The approach to sentiment classification supported by PredictiveWorks. implements an algorithm proposed by Vivek Narayanan. It is based on a combination of methods like negation handling, word n-grams and feature selection by mutual information results in a significant improvement in accuracy.

Corpus

The training corpus consists of a set of sentiment tokens assigned to a sentiment label. Token set and assigned label have to be provided line by line as shown below:

positive -> amazing voice acting
negative -> horrible acting
negative -> very bad
positive -> very fantastic

Plugins

SentimentBuilder

@Plugin(type = SparkSink.PLUGIN_TYPE)
@Name("SentimentBuilder")
@Description("A building stage for a Sentiment Analysis model based on the sentiment algorithm "
	+ "introduced by Vivek Narayanan. The training corpus comprises a labeled set of sentiment "
	+ "tokens.")
public class SentimentBuilder extends TextSink {

    ...

}

Parameters

Model Name The unique name of the Sentiment model.
Corpus Field The name of the field in the input schema that contains the labeled sentiment tokens.
Sentiment Delimiter The delimiter to separate labels and associated tokens in the corpus.

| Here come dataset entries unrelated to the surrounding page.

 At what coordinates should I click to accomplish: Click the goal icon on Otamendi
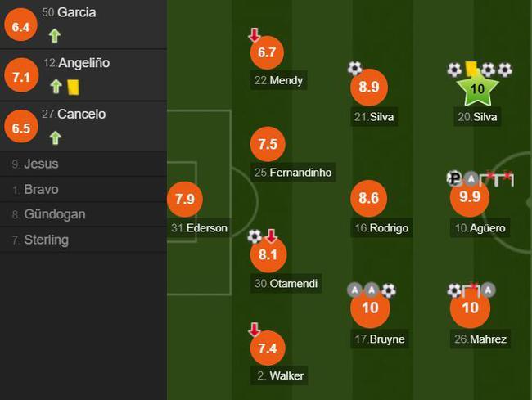click(255, 236)
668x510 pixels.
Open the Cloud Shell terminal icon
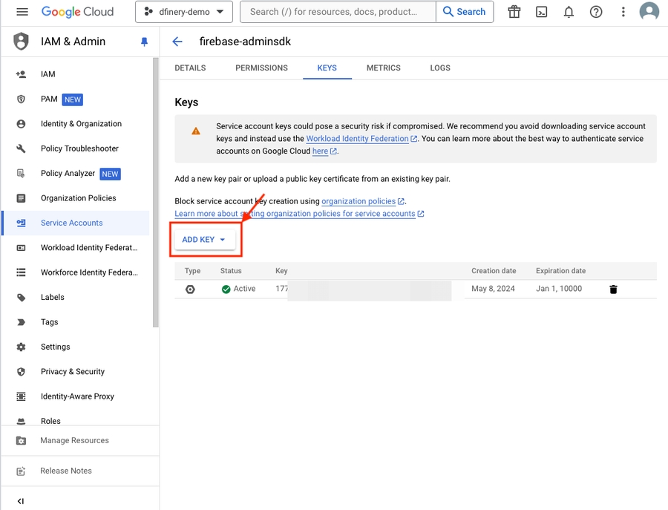tap(541, 11)
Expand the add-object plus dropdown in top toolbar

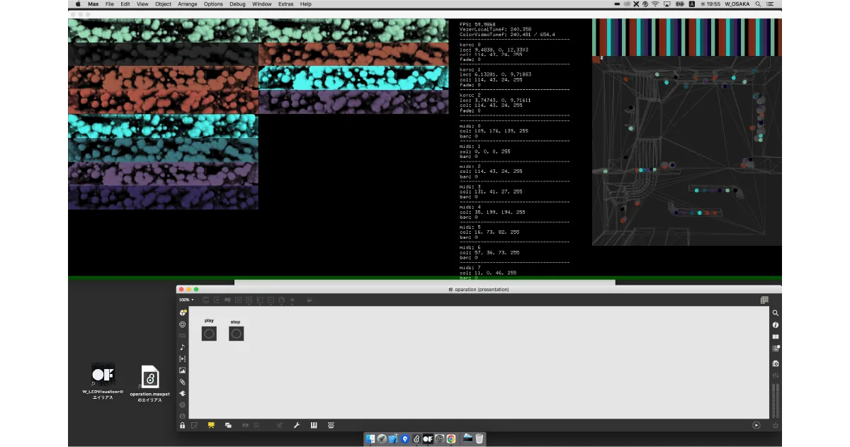pos(293,300)
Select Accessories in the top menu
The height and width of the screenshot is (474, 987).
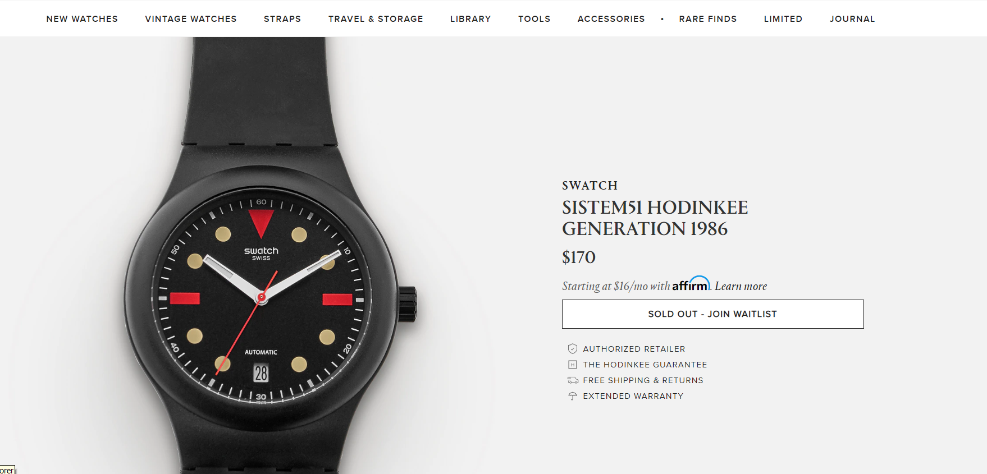pyautogui.click(x=611, y=19)
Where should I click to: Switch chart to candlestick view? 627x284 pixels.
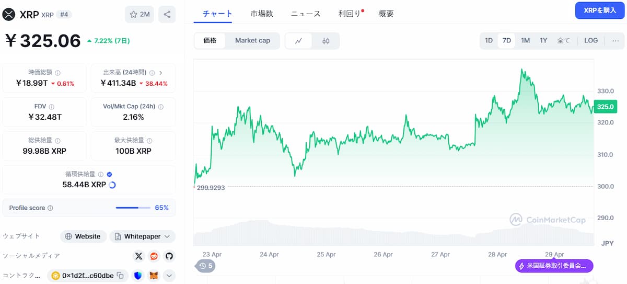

Default is '->'.
Data Split The split of the dataset into train & test data, e.g. 80:20. Default is 90:10.

Sentiment


@Plugin(type = SparkCompute.PLUGIN_TYPE)
@Name("Sentiment")
@Description("A transformation stage that predicts sentiment labels (positive or negative) for "
	+ "text documents, leveraging a trained Sentiment Analysis model.")
public class Sentiment extends TextCompute {

    ...

}

Parameters

Model Name The unique name of the LDA model.
Embedding Name The unique name of a trained Word2Vec embedding model.
Text Field The name of the field in the input schema that contains the text document.
Pooling Strategy The pooling strategy how to merge word embedings into document embeddings. Supported values are 'average' and 'sum'. Default is 'average'.
Topic Field The name of the field in the output schema that contains the prediction result.
Topic Strategy The indicator to determine whether the trained LDA model is used to predict a topic label or vector. Supported values are 'label' & 'vector'. Default is 'vector'.